Written by: Nigel Beckles, Executive Contributor

Executive Contributors at Brainz Magazine are handpicked and invited to contribute because of their knowledge and valuable insight within their area of expertise.


‘There are some people who live in a dream world, and there are some who face reality; and then there are those who turn one into the other.’ ‒ Douglas H. Everett

Myths and fairy tales about falling in love have been perpetuated throughout history by books, television, songs and popular movies. These factors, along with childhood experiences or conditioning, lead many people to believe in certain love myths. They form beliefs that influence the romantic expectations of both men and women who then believe their love fantasies will come true if they just meet the right person. Unfortunately, believing in what myths and fairy tales say about falling in love more often results in wasted years waiting around for that right person or, even worse, staying in a relationship that is damaging, abusive or otherwise highly dysfunctional.
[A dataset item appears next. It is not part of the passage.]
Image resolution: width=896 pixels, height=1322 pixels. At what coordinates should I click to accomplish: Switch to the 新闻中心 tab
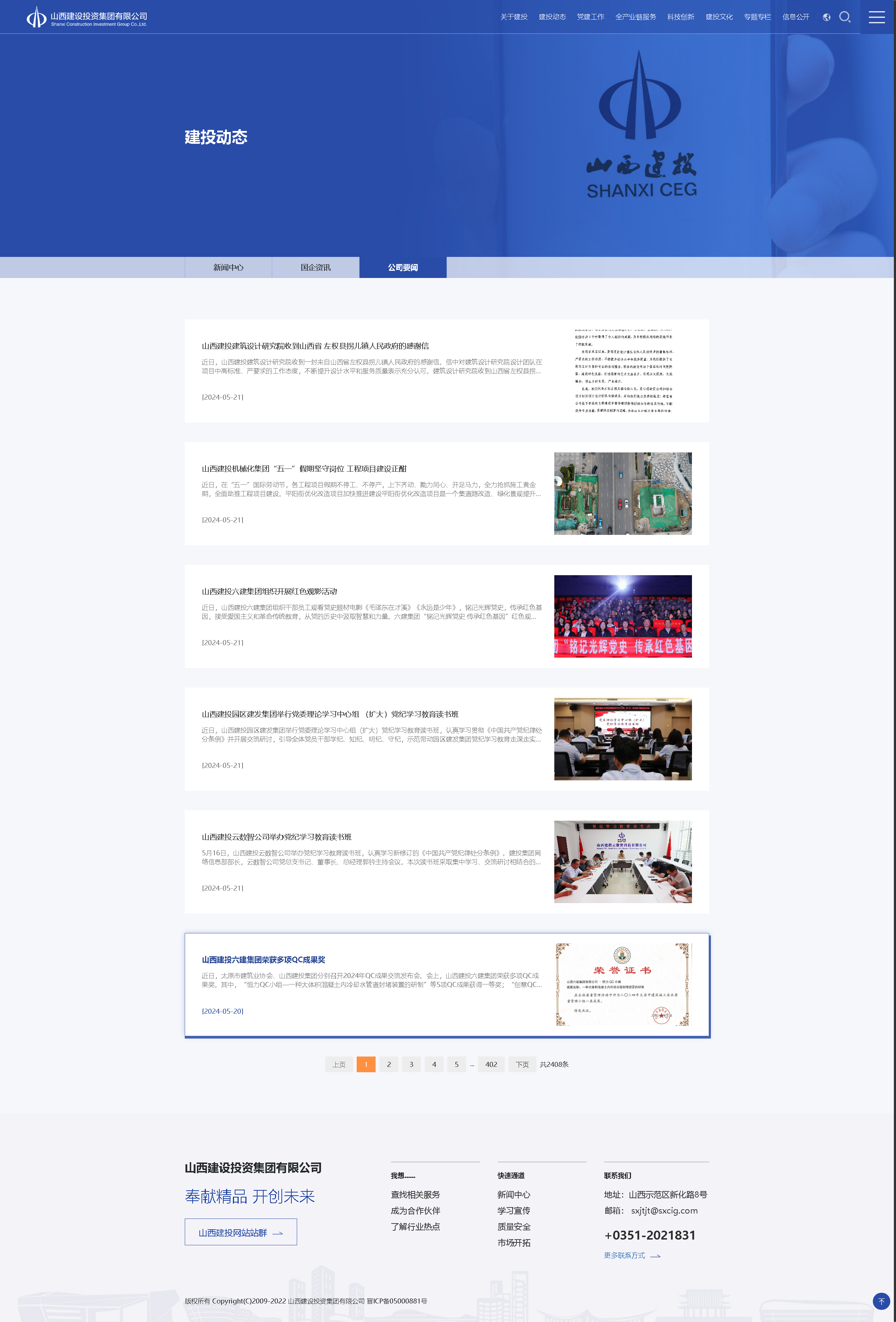pyautogui.click(x=228, y=267)
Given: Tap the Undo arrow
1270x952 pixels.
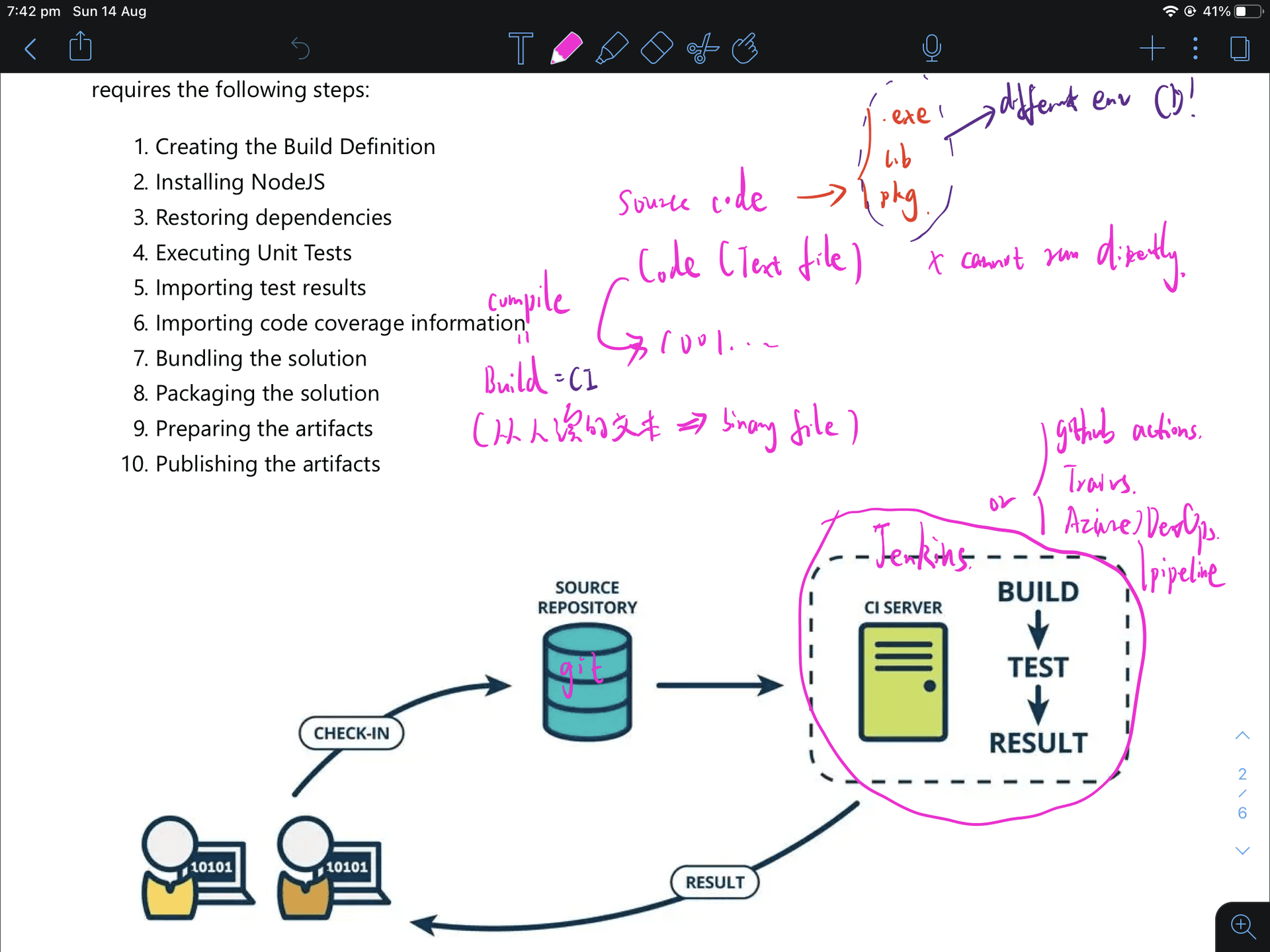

Let us take a look at some of these love myths.

The Top Five Love Myths

Love Myth 1: Powerful Attraction or Sexual Chemistry Equals True Love

It’s very easy to believe strong physical attraction or great sex is the same thing as being in love, especially if you have been single for a while or are feeling slightly desperate. Falling into the trap of trying to create a ‘relationship’ after succumbing to feelings of strong sexual chemistry can happen when you try to convince yourself you ‘should’ feel a certain way. Women often fall prone to this. Because they are more likely to believe it’s wrong to have sex just for their personal pleasure they ‘insist’ there must be some sort of romantic or emotional feelings attached to their sexual activity. Having sex can result in feelings of inherent guilt as they believe the only ‘right’ way to sleep with a man is when they’re ‘in love’ when in reality they’re really ‘in lust.’ With this mindset, the only way to emotionally justify a casual sexual liaison is to seek to make the liaison an ‘official’ relationship with a man they have had nothing more than recreational sex with. They convince themselves they’re in love so continue sleeping with him even though the overall ‘relationship’ may have serious issues or maybe nothing more than a ‘Friends With Benefits’ arrangement. When you try to create a relationship purely on the basis of feeling strong physical attraction it’s very easy to be exploited by a man who will enjoy the sex but will have nothing else to offer in terms of a committed relationship.

Reality Check!

Strong sexual chemistry obviously indicates there is a mutual physical attraction. Of course, sexual attraction and compatibility feel great but if the attraction is followed through and the sex is mind-blowing it doesn’t mean you’re in love or even meant to be together. Once you fall into the trap of believing strong feelings of being in ‘lust’ is the same as being in ‘love’ there is a great risk of continuing to sleep with a man far longer than is sensible. For example, you may take a long time to recognize and accept the ‘relationship’ lacks overall compatibility but continue to try and make it work. This process of internal emotional conflict causes varying degrees of disappointment or drama as feelings of doubt, discomfort or even guilt about continuing to have sex with a man where there is a lack of any genuine emotional connection inevitably creep up on you. After the physical passion cools down, inherent problems with the relationship usually become very obvious; it just depends on how long the self-deception lasts.

It’s very important to be able to tell the difference between having great sex and falling or being in love, otherwise you can end up deceiving yourself by trying to convert a casual sexual fling into a full on relationship that doesn’t exist and is unlikely to be going anywhere. Believing in this love myth can waste a great amount of time and energy; it doesn’t matter how strong the attraction is or how great the sex is, if you’re incompatible in other key areas the relationship will eventually fail.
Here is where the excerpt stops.